If using an external library is an option then have a look at this question. You can use TTMath which is a very simple header for big precision math. On 32-bit architectures ttmath:UInt<4>
will create a 128-bit int
type with four 32-bit limbs.
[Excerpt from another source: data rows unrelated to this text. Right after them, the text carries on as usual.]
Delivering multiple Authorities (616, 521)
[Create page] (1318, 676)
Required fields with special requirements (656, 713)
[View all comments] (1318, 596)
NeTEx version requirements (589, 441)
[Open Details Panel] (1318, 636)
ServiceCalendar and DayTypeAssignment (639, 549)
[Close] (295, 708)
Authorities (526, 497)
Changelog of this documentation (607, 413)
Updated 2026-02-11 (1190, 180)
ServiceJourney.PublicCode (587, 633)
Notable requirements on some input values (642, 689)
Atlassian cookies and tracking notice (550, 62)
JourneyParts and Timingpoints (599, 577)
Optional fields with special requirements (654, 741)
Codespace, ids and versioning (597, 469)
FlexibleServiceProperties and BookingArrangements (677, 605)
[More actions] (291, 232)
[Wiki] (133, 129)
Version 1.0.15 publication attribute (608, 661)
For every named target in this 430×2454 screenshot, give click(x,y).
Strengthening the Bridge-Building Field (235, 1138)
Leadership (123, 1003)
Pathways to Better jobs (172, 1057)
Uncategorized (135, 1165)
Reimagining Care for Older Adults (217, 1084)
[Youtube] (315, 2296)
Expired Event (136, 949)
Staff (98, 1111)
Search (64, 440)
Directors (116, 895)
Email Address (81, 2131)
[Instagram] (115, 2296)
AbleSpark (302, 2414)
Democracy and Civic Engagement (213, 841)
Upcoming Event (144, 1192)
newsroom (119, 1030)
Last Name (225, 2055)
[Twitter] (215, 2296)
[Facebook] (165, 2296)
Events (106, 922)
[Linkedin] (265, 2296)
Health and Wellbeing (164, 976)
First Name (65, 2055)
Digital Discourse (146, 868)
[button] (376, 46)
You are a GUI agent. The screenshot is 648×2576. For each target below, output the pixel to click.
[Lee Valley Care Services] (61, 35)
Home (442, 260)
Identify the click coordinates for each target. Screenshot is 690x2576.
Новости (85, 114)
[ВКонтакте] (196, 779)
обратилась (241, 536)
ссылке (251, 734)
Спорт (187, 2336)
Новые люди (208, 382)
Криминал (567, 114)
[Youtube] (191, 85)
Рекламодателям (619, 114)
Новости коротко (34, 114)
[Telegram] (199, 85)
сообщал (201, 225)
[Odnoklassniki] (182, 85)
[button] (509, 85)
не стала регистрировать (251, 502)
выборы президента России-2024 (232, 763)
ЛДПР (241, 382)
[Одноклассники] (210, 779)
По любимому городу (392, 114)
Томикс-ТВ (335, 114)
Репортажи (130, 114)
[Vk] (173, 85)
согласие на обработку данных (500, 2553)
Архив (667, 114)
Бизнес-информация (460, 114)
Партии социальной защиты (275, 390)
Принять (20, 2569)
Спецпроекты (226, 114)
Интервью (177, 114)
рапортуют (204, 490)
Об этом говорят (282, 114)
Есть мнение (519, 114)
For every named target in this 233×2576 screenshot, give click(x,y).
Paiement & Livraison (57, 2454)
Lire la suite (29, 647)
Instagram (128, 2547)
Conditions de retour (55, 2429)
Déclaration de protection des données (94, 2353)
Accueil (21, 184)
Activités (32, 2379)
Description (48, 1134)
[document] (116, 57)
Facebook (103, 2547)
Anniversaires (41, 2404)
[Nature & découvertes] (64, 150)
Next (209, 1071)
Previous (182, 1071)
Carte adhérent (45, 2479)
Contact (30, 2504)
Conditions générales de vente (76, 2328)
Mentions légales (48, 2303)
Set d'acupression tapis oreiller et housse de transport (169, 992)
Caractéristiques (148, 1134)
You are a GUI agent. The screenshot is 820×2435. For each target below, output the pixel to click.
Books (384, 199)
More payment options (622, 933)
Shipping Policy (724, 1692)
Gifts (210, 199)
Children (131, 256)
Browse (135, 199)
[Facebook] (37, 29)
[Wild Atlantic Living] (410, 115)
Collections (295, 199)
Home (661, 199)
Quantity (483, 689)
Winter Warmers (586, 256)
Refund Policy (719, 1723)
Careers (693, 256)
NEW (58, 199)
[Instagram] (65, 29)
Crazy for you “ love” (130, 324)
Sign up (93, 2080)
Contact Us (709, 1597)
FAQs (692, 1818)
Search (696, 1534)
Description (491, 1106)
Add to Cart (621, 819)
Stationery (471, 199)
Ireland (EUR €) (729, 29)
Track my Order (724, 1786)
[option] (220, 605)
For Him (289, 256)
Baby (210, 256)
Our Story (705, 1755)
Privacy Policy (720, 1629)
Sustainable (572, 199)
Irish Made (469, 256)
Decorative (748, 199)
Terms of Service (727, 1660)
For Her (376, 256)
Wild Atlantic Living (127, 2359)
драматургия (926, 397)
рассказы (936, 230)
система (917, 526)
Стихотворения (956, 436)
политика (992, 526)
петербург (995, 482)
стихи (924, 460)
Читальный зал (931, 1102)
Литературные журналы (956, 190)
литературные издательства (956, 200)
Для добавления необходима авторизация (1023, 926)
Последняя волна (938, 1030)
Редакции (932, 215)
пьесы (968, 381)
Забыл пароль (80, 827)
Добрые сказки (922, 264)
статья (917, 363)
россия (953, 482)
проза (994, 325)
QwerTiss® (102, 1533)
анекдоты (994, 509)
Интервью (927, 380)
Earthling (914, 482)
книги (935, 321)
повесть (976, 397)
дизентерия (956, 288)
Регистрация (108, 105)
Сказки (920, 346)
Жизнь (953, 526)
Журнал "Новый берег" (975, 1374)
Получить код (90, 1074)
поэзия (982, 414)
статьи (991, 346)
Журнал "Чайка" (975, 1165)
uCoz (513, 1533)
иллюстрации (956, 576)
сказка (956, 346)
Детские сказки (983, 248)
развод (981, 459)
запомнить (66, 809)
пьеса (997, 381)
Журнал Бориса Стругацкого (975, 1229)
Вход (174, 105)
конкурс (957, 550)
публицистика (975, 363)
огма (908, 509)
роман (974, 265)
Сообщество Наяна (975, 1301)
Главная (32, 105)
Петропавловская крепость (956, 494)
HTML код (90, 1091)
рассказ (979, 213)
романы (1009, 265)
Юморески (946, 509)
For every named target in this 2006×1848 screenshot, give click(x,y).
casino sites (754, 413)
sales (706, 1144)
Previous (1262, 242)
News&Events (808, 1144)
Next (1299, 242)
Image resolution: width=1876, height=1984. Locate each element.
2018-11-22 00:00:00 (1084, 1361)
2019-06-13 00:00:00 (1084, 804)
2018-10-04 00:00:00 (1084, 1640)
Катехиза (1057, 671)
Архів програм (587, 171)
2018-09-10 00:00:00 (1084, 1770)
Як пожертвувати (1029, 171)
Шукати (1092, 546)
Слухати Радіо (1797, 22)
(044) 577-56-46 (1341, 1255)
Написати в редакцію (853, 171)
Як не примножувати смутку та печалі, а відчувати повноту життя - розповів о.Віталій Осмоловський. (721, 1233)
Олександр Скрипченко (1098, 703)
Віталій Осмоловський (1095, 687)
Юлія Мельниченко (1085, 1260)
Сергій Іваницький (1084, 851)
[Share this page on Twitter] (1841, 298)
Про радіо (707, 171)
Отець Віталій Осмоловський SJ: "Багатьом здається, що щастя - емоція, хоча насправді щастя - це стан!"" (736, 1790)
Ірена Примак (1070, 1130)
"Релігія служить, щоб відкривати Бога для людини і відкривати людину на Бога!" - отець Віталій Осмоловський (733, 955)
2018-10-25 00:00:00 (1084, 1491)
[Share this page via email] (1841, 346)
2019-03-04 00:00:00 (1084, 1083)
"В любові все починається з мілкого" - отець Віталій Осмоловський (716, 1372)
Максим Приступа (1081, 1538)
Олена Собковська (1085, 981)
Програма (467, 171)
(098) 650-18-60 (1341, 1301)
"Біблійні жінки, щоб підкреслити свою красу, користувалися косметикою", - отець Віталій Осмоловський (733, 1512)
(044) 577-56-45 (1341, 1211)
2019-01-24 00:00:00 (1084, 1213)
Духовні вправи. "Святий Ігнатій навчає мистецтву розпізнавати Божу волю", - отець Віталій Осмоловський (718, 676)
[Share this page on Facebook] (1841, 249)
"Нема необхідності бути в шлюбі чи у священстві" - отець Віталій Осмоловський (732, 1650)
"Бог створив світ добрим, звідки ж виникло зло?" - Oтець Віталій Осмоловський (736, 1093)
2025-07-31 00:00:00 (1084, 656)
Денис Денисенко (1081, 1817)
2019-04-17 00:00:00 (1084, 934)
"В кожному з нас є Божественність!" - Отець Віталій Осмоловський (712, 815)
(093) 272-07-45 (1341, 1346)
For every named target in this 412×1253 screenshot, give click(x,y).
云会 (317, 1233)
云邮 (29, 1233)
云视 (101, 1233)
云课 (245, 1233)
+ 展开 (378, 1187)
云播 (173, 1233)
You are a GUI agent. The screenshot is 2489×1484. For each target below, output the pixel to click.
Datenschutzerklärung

Some other alternatives are (u)int128_t
in Boost.Multiprecision or calccrypto/uint128_t
If you must write it your own then there are already a lot of solutions on SO and I'll summarize them here
For addition and subtraction, it's very easy and straightforward, simply add/subtract the words (which big int libraries often called limbs) from the lowest significant to higher significant, with carry of course.
typedef struct INT128 {
uint64_t H, L;
} my_uint128_t;
inline my_uint128_t add(my_uint128_t a, my_uint128_t b)
{
my_uint128_t c;
c.L = a.L + b.L;
c.H = a.H + b.H + (c.L < a.L); // c = a + b
return c;
}
The assembly output can be checked with Compiler Explorer
The compilers can already generate efficient code for double-word operations, but many aren't smart enough to use "add with carry" when compiling multi-word operations from high level languages as you can see in the question efficient 128-bit addition using carry flag. Therefore using 2 long long
s like above will make it not only more readable but also easier for the compiler to emit a little more efficient code.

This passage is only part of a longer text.